Horrifying zombie ant fungus infects ants

OK, so ants are not particularly well regarded creatures. They’re ugly, they ruin picnics, and they get in your pants and cause you to become worried or excitable (in accordance with the famous idiom). With this in mind, ant-haters will perhaps be pleased to hear that the humble ant has a very powerful and cunning nemesis, capable of exploiting its vulnerable mind. Even in scientific literature, this ingenious parasite has been dubbed the zombie ant fungus.

Zombie Ant Fungus

The nemesis in question is a fungus of the Ophiocordycipitaceae family. The fungus was first discovered by a British mycologist, called Tom Petch, way back in 1931. So far, at least 140 species of the genus are known to exist, each capable of growing aboard an unsuspecting insect host.

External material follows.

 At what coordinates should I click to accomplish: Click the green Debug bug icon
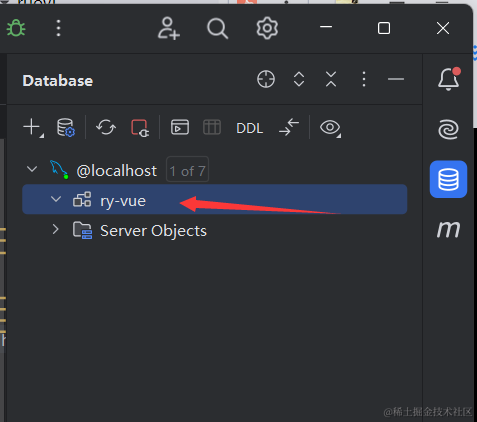click(16, 28)
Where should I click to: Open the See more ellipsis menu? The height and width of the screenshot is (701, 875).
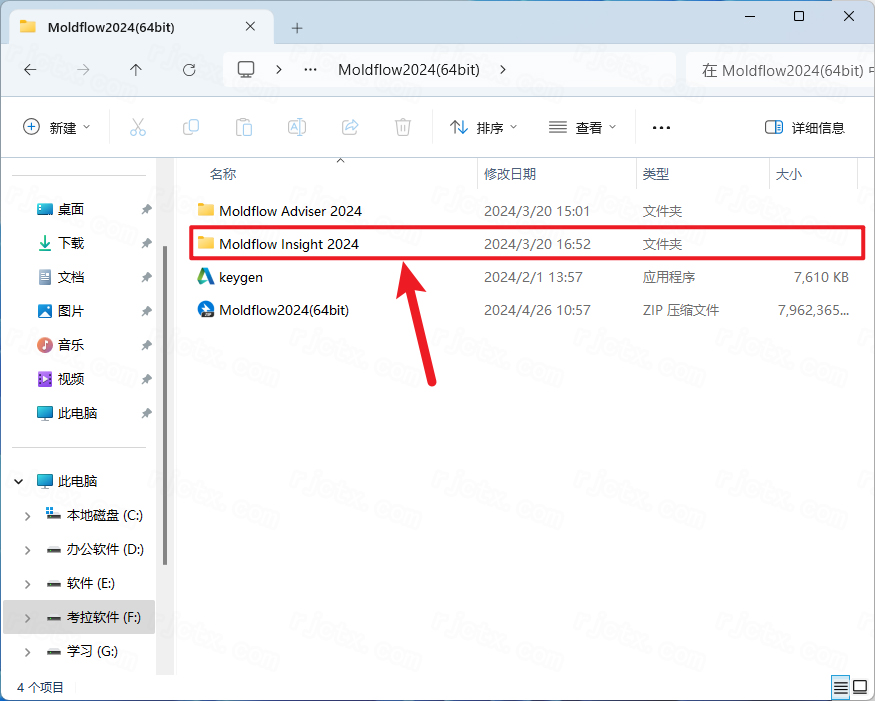(x=661, y=127)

Looking specifically at the ant population, however, Ophiocordyceps unilateralis is the mind-leeching parasite responsible for creating extensive hoards of the zombie creatures. Once the fungus has infiltrated the ant’s brain, the insect becomes powerless to resist the calculated directives of its subversive ruler.

The dazed and confused ant then stumbles around aimlessly, unable to gain its bearings, ultimately, breaking formation from its meticulously organized colony. Once the fungus has gained total dominance, and the ant’s mind is truly broken, the hollow shell of a creature is compelled to find a specific location within its habitat.

The Spread of Infection

Dead ants infected with zombie ant fungus
Images showing deceased ants, infected by O. Unilateralis, clamped to leafy veins. The stroma projects from the ant’s infected head, ready to disseminate fungal spores

The zombified organism begins its ascent of leafy foliage. According to studies, infected ants display “death-grip behavior,” using their powerful mandibles to pierce organic structures within vegetation to anchor them to the spot; the ant’s mandibles then atrophy, causing lock-jaw. Once this has been achieved, the fungus performs its final coup de grĂ¢ce, ending the ant’s miserable existence, once and for all.

Ants generally tend to form vast colonies, arranged across different subsets of territories. These biological conclaves are sometimes referred to as “superorganisms” due to the highly advanced interplay between individual units. This is one of the ant species’ greatest strengths, but, when it comes to its fungal foe, it is also one of its greatest weaknesses.

In spectacularly horrifying fashion, as the ant perishes, the fungus breaches the poor creature’s head and begins to grow at a rapid pace. By transporting the infected ant to an elevated position, the fungus has managed to successfully acquire a prime position for infecting the remaining ant population. After the fungus has fully grown, jutting some distance from its victim’s lifeless corpse, a burst of spores is showered down over the ant’s former colleagues.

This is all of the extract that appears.